The future must seem very uncertain for them however this could be seen as an opportunity for a more exciting future for their chosen section of fandom. If we take the oft given advice that good storytelling needs conflict to excel then this could as literally re-invigorating the Romulan sub-plot. Was Remus destroyed as well? Will the Remans and other subject races use this as an opportunity to throw off the reins of the empire? If relations with the Federation have been improving since the events of Nemesis will the Empire turn to the UFP for help? Or will they see the destruction as a failure of the Vulcans as Nero did and drop back into their old xenophobic ways? The Romulans could be in a lot better situation than the Vulcans are in the new continuity because, as with the ancient Roman empire, there would be survived by colonies, planets and whole star systems that would consider themselves ethnically and culturally Romulan even though they might not have set foot on Romulus itself.

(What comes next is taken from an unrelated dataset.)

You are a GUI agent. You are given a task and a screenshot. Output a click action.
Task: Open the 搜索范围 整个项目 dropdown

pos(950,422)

The other vexing problem that the destruction of Romulus will cause, is that some fan productions, most noticably some fan fiction series, are supposed to take place after 2387 and do not (of course) mention the destruction of the Romulan homeworld. I truly sympathise because I know that they not only represent an objective investment of time, skill and commitment but there can also be a very personal attachment between a fan fiction author and their book. I'm sure professional authors feel a similar connection with their work but they are primarily professionals, what they do will put food on their table and send their children to college. A fan fiction author is telling a story that is a part of them, their baby.

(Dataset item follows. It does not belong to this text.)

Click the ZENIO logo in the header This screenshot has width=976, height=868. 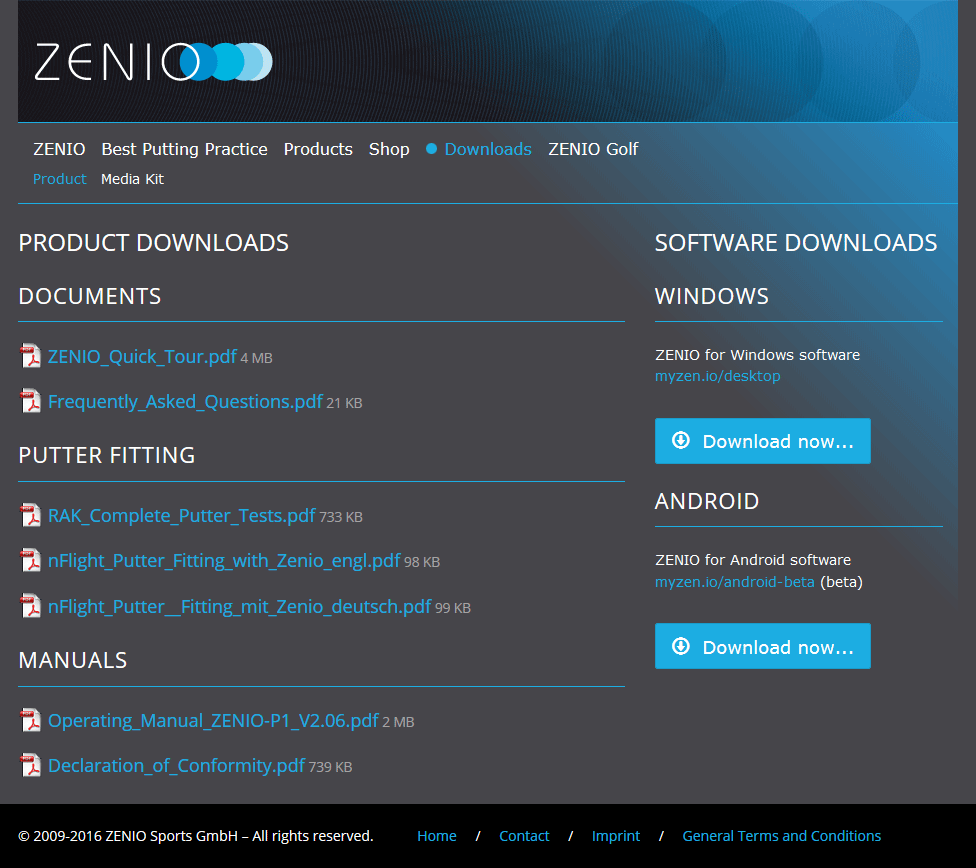coord(153,62)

The truth of the matter is that no fan production will ever be canon even though the majority of writers and producers try their best to make their productions mesh with established canon, researching the technology, locations and cultures so that their own work rings true to other fans who might be reading.

Fan fiction authors caught in this situation still have a few options. They could add a disclaimer to their story to the effect that their work follows Trek canon up to 2387, a prospective reader could think of them as an alternate reality that branches off at that date. Alternatively, if a large enough number of authors agreed they could cooperate on a continuity that specifically saw the 2387 destruction of Romulus as an event that happened in an alternate universe, making their own "fanon universe". Examples of such Fanon cooperatives are USS Liberty, United Trek and many of the Virtual Seasons like Star Trek: Reborn. Or they could "retcon" their previous works to whatever extent they wanted or felt was necessary to bring it into line with canon.

I would encourage new works to include the 'Romulan event', personally I can see how it could open up a lot of plot possibilities but the idea of multiple alternate universes needs to be handled delicately - at what point does more freedom from canon become anarchy? Would we be in danger of having a Japanese style attitude towards canon where Anime characters and plotlines can change from one season to the next?